- [EXERCISE]:
Look below for the line that contains "Open the Acme Translate Essentials Plan item", and write out exactly that line and all remaining lines of the listing, omitting pictures.
RECORDS TO PROCESS: Begin
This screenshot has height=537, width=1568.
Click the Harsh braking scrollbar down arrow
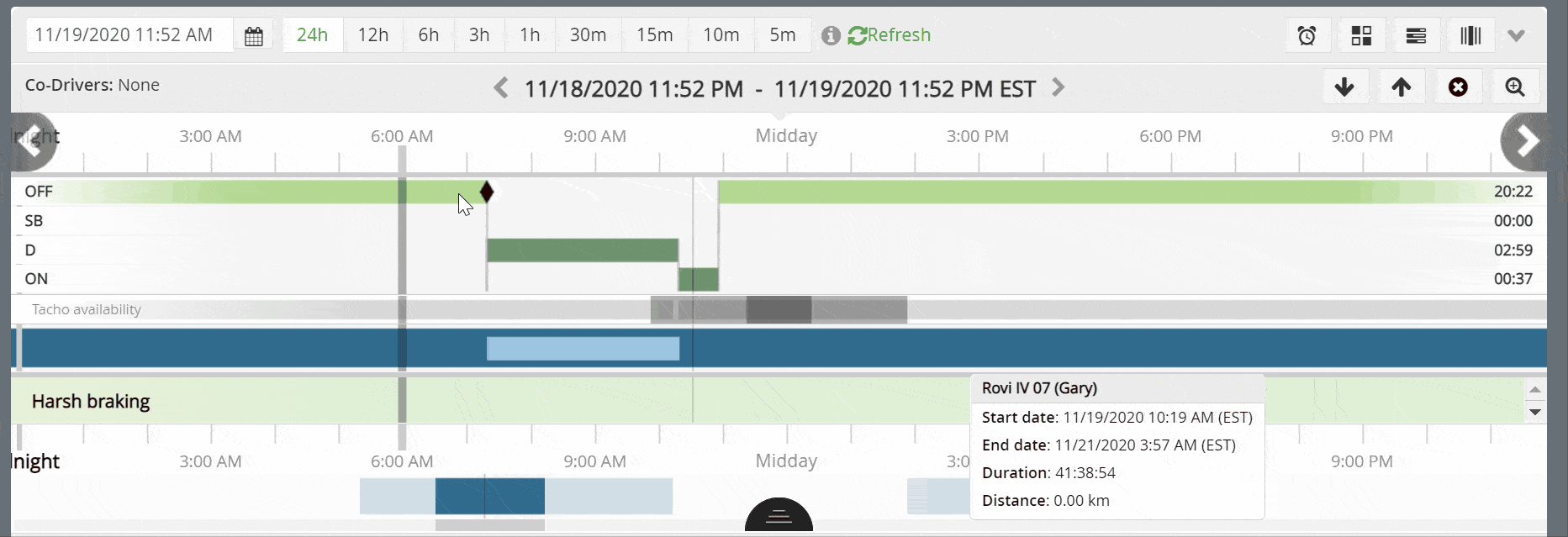pyautogui.click(x=1535, y=412)
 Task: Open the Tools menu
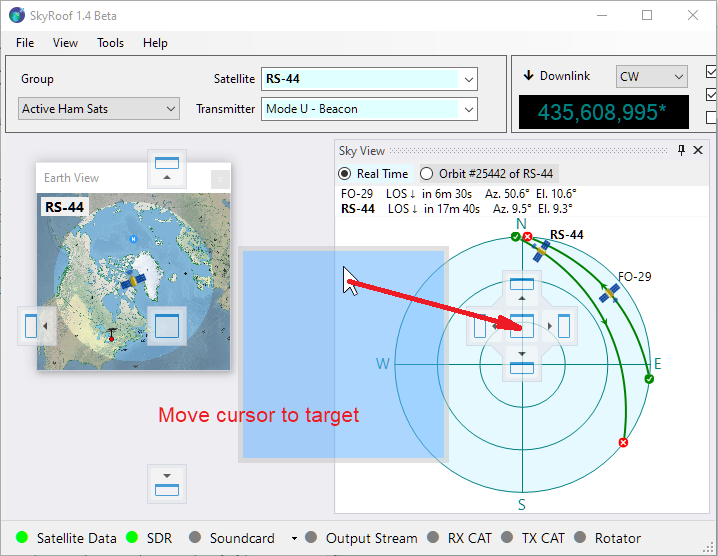[110, 43]
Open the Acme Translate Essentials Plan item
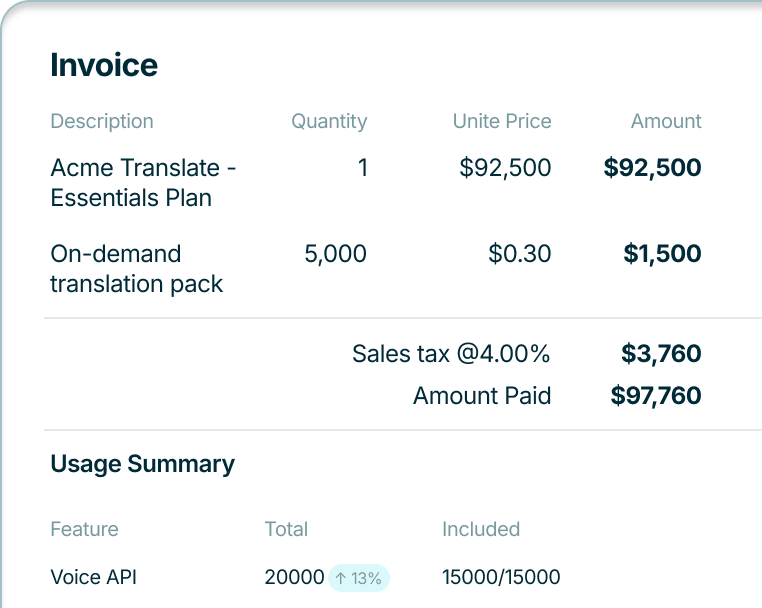This screenshot has height=608, width=762. point(143,182)
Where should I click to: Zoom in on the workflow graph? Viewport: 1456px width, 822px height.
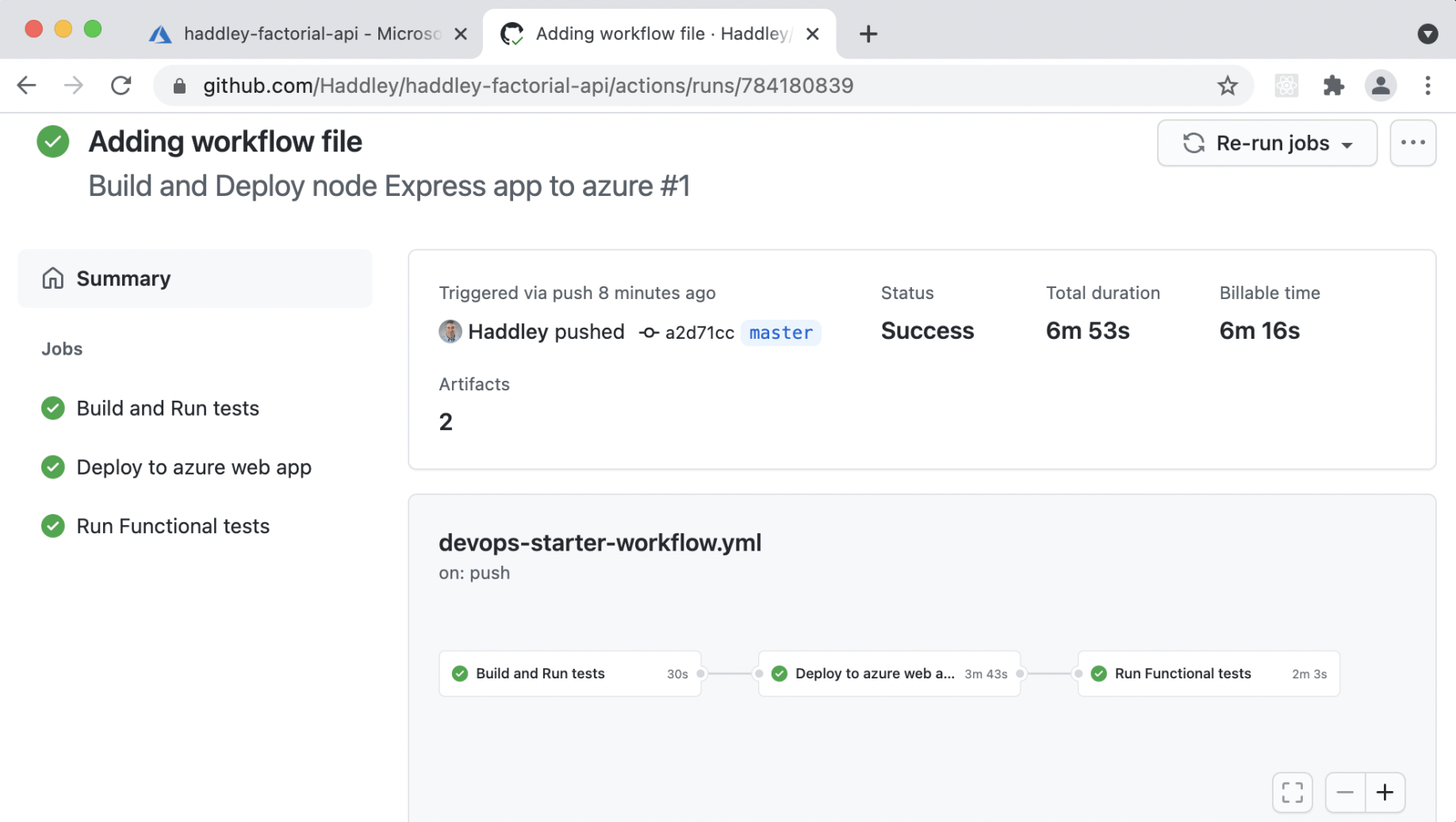(1385, 792)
RECORDS TO PROCESS: End
- [COMPLETED EXERCISE]:
Open the Acme Translate Essentials Plan item
This screenshot has height=608, width=762. point(143,182)
Where should I click to: Zoom in on the workflow graph? Viewport: 1456px width, 822px height.
(1385, 792)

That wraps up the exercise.